Sentiment Analysis was done using NLTK's SentimentIntensityAnalyzer and NaiveBayesClassifier. The first step was to mark each post as positive or negative. We did this by using the SentimentIntensityAnalyzer to get the polarity of text, which is a value from [-1, 1] with -1 being the most negative and 1 being the most positive. Neutral posts (value of 0) are marked as Negative during the sentiment analysis. We also got the subjectivity of each post, which is a value from [0, 1] with 0 being the most objective and 1 being the most subjective. Labeling posts as positive or negative is done using VADER (Valence Aware Dictionary for Sentiment Reasoning). This model takes into account the general sentiment of a post (polarity) and the intensity of emotion. The model can also understand context at a basic level when analyzing words.

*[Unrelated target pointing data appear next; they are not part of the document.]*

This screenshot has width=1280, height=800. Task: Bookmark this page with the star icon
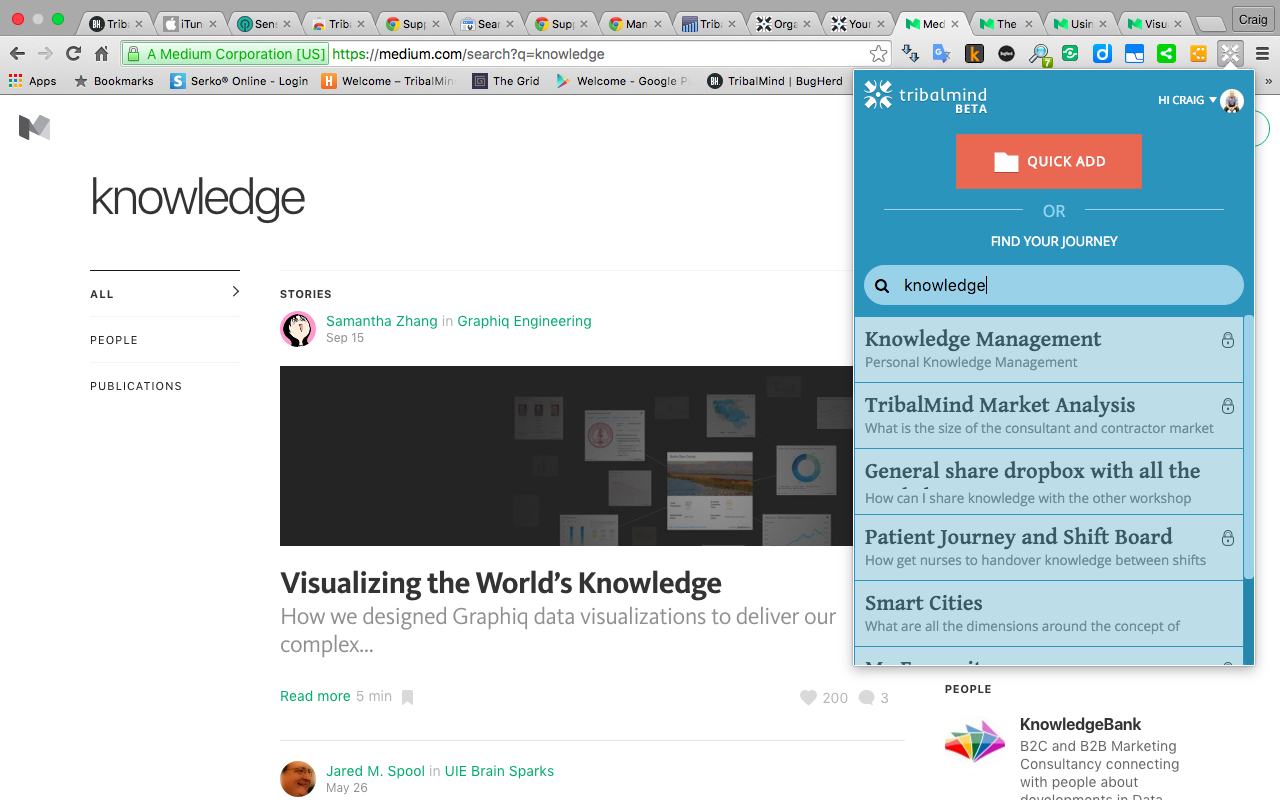(x=878, y=54)
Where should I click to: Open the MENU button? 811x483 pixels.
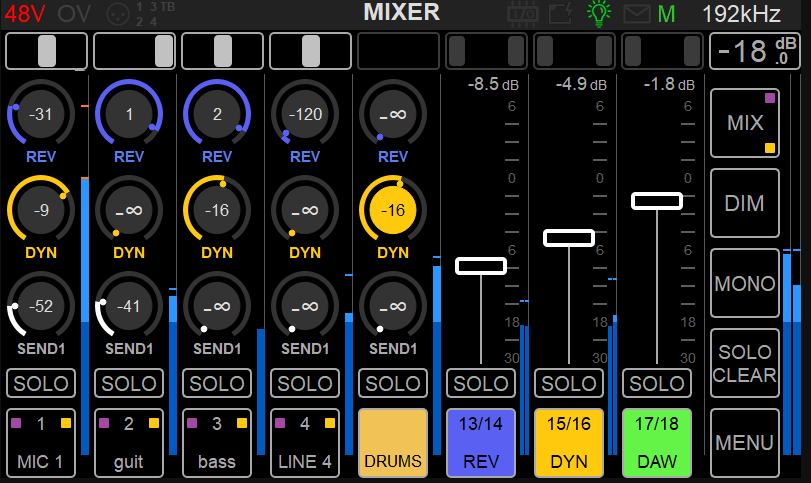click(745, 442)
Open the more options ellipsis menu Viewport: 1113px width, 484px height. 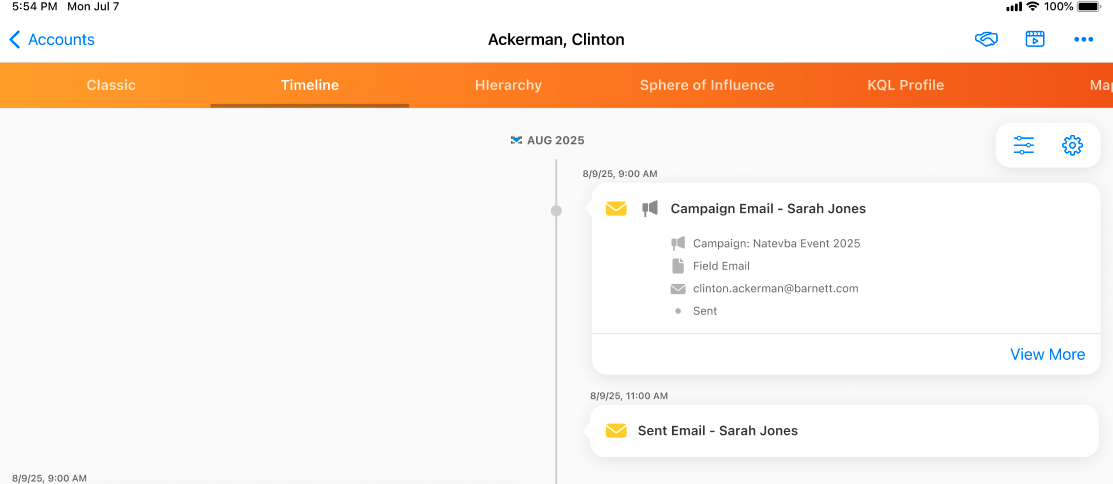click(x=1084, y=40)
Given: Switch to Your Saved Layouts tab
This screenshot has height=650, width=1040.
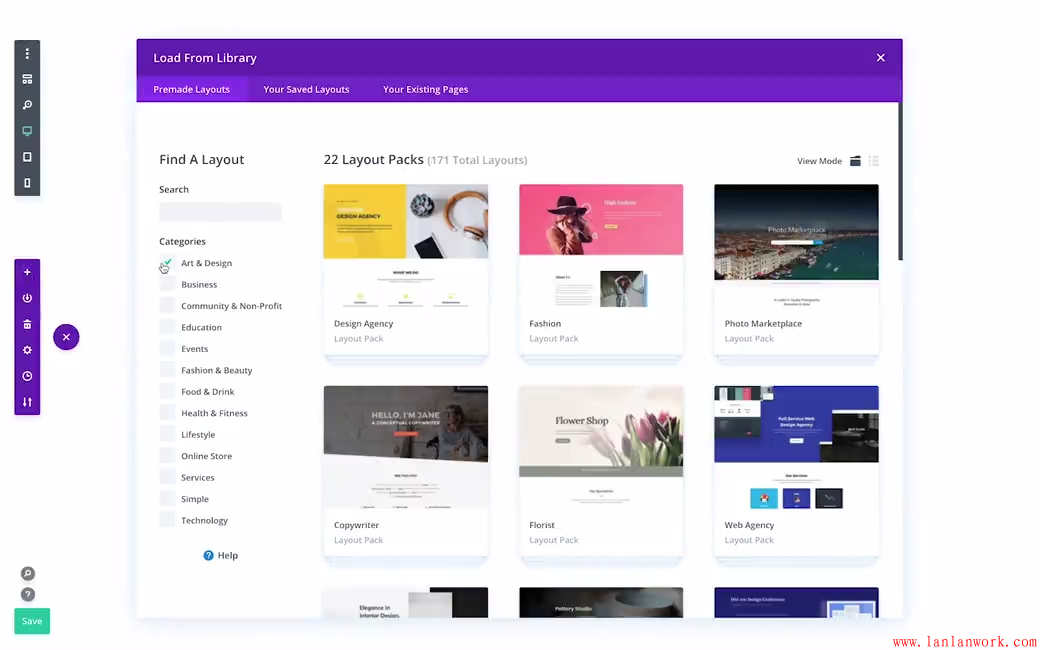Looking at the screenshot, I should pyautogui.click(x=306, y=89).

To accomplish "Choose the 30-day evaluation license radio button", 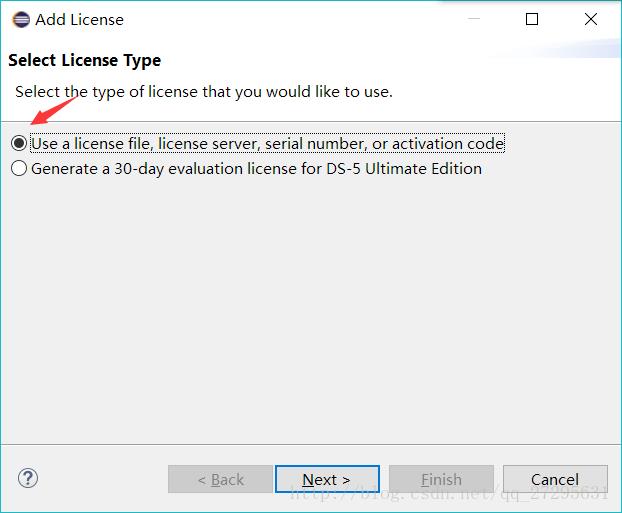I will click(19, 169).
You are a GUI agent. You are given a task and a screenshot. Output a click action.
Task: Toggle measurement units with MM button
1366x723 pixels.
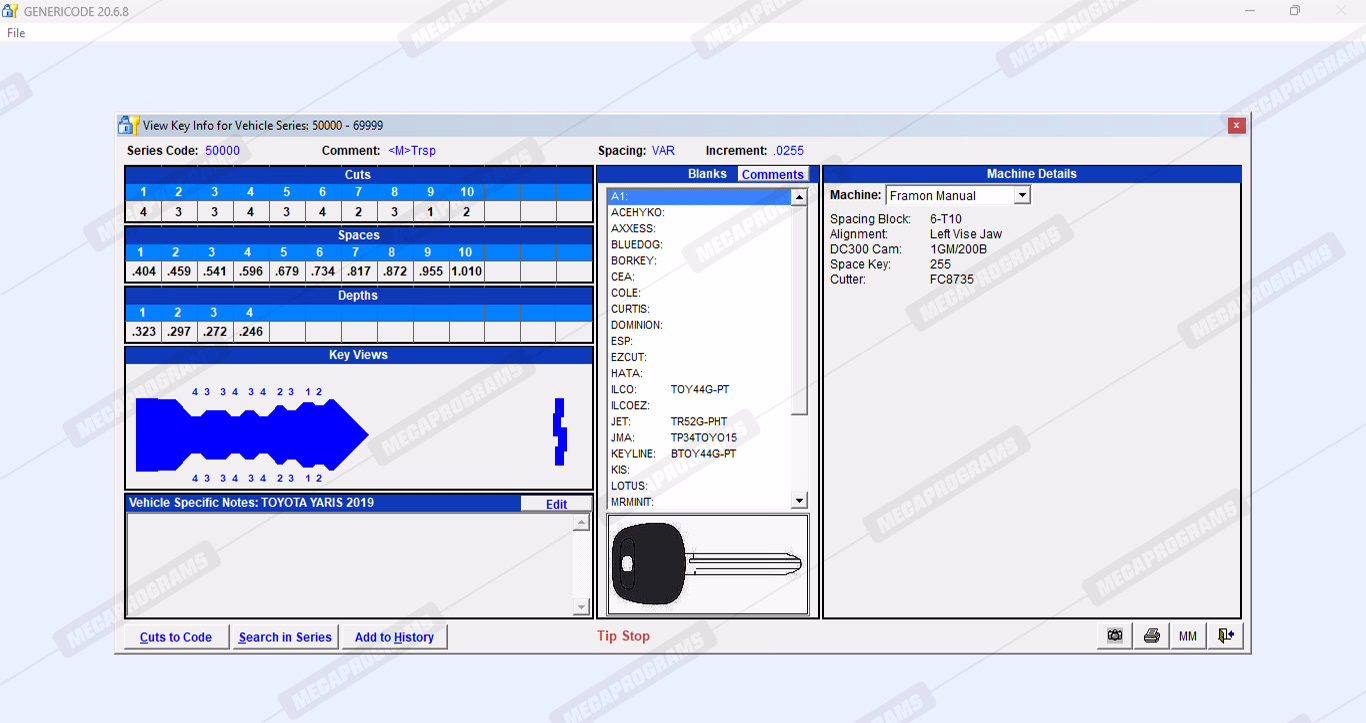point(1188,636)
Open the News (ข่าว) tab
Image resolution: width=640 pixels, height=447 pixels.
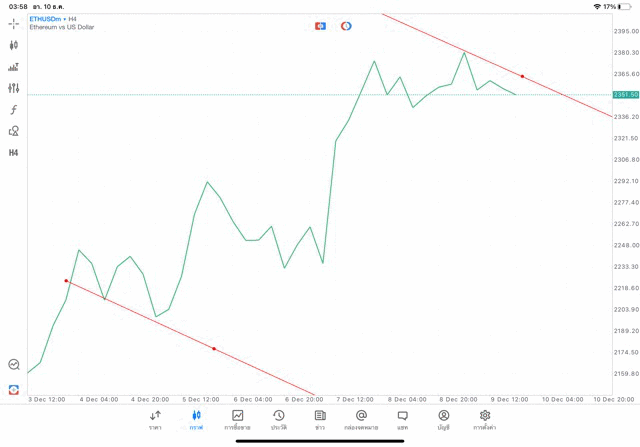320,420
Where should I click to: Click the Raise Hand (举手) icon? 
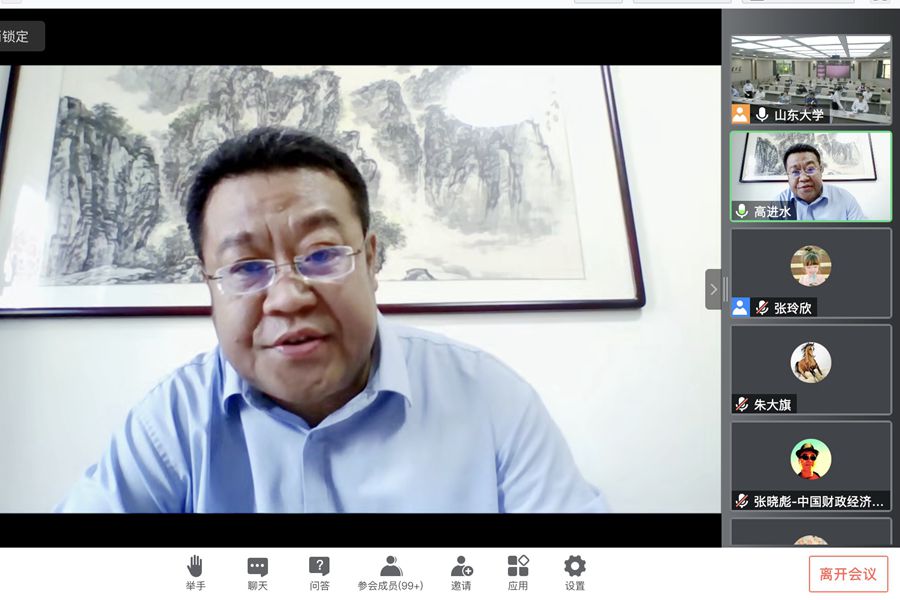coord(195,567)
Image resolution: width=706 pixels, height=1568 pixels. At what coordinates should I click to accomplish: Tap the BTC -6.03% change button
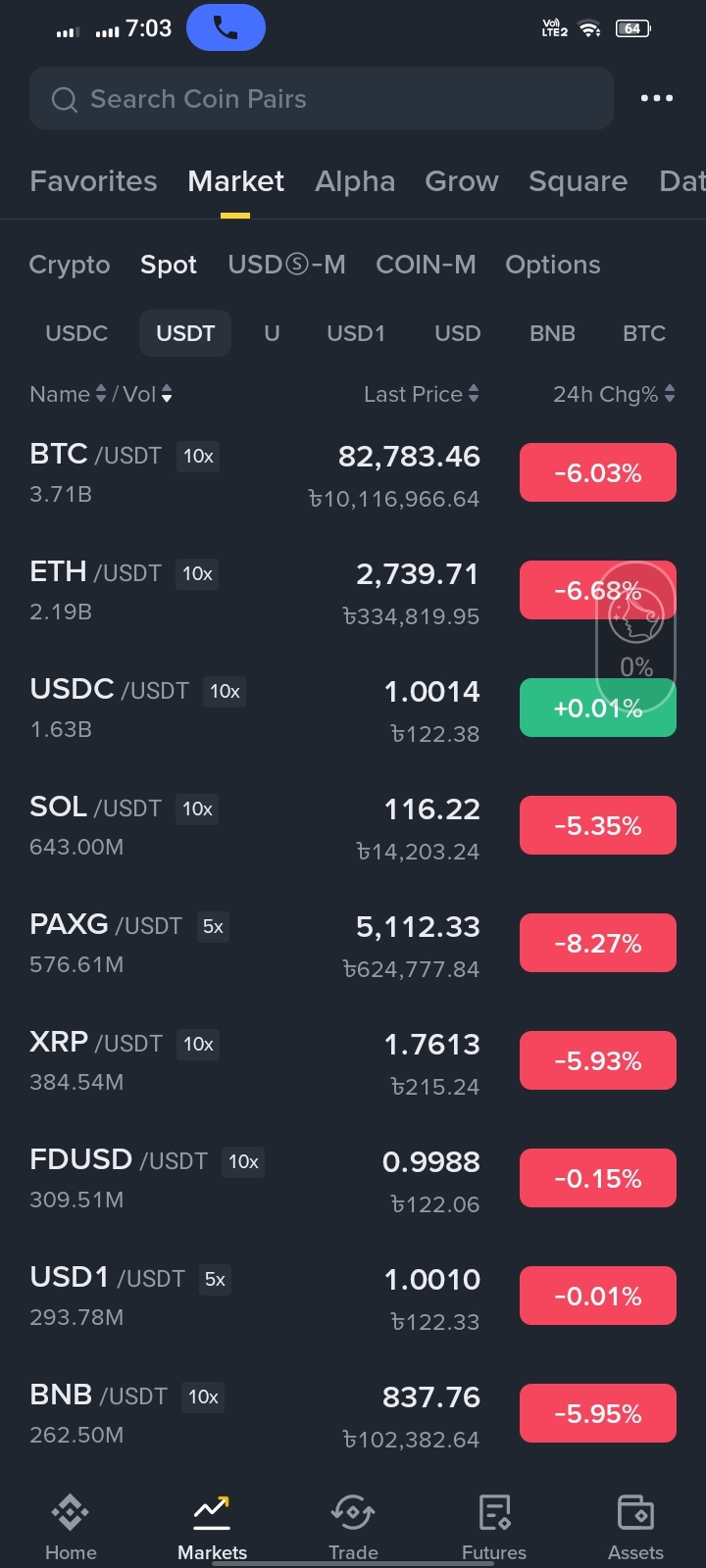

Once that was done, we could use NLTK's Naive Bayes Classifier to get a better sense of which words are linked to negative and positive sentiments. This output shows us how much more likely a word is to be associated with either a negative or positive sentiment.
Emotion Analysis was done using the NRCLex library. This library mainly applies emotion scores for 10 different emotions by looking at the words in the text and finding ones commonly associated with an emotion. These emotions are:
- fear
- anger
- anticipation
- trust
- surprise
- positive
- negative
- sadness
- disgust
- joy
To run the NLP notebooks, the user will need to open the ipynb files in Google Colab or Jupyter Notebook. The Set Up section of the cells installs necessary dependencies and packages. The Text Preprocessing Functions section defines functions that will be used later to clean the data.
IMPORTANT: When running the notebooks, there will be a cell under the header "Text Preprocessing Functions" that requires the user to upload the StopWords_Comprehensive.txt file included in this repository in the same folder as the nlp notebooks.
The Database and Descriptive Stats section establishes the connection to the MongoDB database and creates the dataframes that the code uses later on. It also generates some statistics that describe the dataset.
Below that, there are sections that produce NLP results including topic modeling, sentiment analysis, and emotion analysis.